Commonwealth Bank of Australia analyst Vivek Dhar framed the conflict dynamics in terms of price risks, noting that a cessation of hostilities could weigh on prices, while lasting impairment to Russian energy facilities could tighten the market.

He wrote in a client note: “We think oversupply concerns will eventually be realised, especially as Russian oil and refined product flows eventually circumvent existing sanctions, prompting futures to gradually track towards $60/bbl through 2026.”

Policy Shifts Toward Russian and Venezuelan Exports

Group of Seven nations and the European Union were reported to be discussing a move away from the current price cap on Russian oil exports toward a comprehensive ban on maritime services for those shipments, according to people cited by Reuters. Such a measure would be expected to further restrict exports from Russia, the world’s second-largest oil producer.

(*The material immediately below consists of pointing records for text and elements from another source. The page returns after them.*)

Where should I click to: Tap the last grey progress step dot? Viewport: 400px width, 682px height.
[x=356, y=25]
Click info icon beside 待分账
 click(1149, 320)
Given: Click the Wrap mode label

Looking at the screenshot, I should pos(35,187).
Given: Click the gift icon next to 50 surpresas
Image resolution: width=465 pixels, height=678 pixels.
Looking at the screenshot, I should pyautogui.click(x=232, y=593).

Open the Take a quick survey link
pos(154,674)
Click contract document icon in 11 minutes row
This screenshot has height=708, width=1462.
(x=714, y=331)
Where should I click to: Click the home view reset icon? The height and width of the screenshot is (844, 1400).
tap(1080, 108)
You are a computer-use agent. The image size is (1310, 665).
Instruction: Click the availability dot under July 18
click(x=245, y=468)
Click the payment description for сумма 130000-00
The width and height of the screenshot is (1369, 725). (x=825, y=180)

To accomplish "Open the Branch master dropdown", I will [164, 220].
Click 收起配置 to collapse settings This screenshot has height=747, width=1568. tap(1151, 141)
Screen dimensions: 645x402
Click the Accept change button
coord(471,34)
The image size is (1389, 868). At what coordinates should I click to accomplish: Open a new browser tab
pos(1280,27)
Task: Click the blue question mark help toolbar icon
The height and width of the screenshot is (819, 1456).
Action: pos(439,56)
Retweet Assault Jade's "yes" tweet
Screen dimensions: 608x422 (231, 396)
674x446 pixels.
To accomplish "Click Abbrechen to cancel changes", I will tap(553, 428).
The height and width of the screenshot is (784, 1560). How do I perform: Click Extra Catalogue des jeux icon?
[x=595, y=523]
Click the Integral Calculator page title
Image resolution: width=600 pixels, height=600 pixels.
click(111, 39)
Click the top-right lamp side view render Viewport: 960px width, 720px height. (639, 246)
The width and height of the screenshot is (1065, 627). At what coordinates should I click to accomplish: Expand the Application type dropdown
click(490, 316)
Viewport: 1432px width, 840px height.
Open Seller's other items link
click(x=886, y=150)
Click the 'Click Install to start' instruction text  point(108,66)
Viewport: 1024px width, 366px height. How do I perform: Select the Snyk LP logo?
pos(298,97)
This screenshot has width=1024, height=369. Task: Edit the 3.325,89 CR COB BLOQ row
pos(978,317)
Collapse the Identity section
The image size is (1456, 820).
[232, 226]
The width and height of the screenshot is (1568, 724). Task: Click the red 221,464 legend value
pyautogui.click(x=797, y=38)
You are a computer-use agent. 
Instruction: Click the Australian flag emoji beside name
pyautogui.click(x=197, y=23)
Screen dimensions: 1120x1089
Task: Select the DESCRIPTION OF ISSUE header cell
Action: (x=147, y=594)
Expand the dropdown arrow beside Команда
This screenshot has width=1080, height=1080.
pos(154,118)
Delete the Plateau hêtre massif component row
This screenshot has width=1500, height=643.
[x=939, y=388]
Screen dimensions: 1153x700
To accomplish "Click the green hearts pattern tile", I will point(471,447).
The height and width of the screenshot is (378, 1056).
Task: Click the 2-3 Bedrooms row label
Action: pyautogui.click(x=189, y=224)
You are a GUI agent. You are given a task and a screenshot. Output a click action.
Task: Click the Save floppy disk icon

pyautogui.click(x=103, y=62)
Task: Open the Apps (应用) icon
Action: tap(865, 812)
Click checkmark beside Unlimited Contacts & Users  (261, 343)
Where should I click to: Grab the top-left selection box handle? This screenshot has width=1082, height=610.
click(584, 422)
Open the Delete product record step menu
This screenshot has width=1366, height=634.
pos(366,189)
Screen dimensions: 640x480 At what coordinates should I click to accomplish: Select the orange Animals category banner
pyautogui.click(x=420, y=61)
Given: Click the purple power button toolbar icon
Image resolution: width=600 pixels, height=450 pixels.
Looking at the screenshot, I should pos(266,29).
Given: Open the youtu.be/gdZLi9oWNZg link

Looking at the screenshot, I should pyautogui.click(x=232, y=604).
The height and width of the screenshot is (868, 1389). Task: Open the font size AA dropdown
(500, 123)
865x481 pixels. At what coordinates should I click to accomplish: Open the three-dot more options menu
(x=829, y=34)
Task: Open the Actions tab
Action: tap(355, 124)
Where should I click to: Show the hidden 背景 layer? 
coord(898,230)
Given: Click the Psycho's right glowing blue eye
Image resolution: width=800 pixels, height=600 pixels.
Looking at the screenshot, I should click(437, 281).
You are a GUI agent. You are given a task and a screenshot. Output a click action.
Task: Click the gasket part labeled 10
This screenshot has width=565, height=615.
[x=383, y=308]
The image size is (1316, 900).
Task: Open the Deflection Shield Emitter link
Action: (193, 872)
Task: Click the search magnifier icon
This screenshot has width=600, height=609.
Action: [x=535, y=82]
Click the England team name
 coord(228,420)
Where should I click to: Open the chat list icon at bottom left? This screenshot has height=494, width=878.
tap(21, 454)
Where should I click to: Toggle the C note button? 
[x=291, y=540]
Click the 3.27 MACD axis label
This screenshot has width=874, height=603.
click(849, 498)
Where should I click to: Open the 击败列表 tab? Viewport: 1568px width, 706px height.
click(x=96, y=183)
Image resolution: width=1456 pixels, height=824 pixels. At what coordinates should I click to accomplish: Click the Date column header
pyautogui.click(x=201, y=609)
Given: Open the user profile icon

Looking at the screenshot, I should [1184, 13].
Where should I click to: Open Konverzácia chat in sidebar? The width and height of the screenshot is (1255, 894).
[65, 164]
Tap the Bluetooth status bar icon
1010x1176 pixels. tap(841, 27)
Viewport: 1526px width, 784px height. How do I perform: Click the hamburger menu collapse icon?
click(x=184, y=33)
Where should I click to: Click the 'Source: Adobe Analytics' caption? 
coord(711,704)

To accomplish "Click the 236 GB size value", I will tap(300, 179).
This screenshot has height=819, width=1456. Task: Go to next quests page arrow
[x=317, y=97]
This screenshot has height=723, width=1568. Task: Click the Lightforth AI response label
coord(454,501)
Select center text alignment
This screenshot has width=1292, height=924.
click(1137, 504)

At the same time, the United States has increased pressure on Venezuela, a member of the Organization of the Petroleum Exporting Countries. Actions have included strikes on vessels Washington said were attempting to traffic illegal narcotics from the country, as well as public discussion of possible military steps aimed at removing President Nicolas Maduro.

Chinese Buying of Iranian Crude Eases Glut

On the demand side, Chinese independent refiners have been boosting purchases of Iranian crude under sanctions, drawing from onshore storage and utilizing newly granted import quotas, according to trade sources and analysts. This activity has been reducing an existing surplus in supply.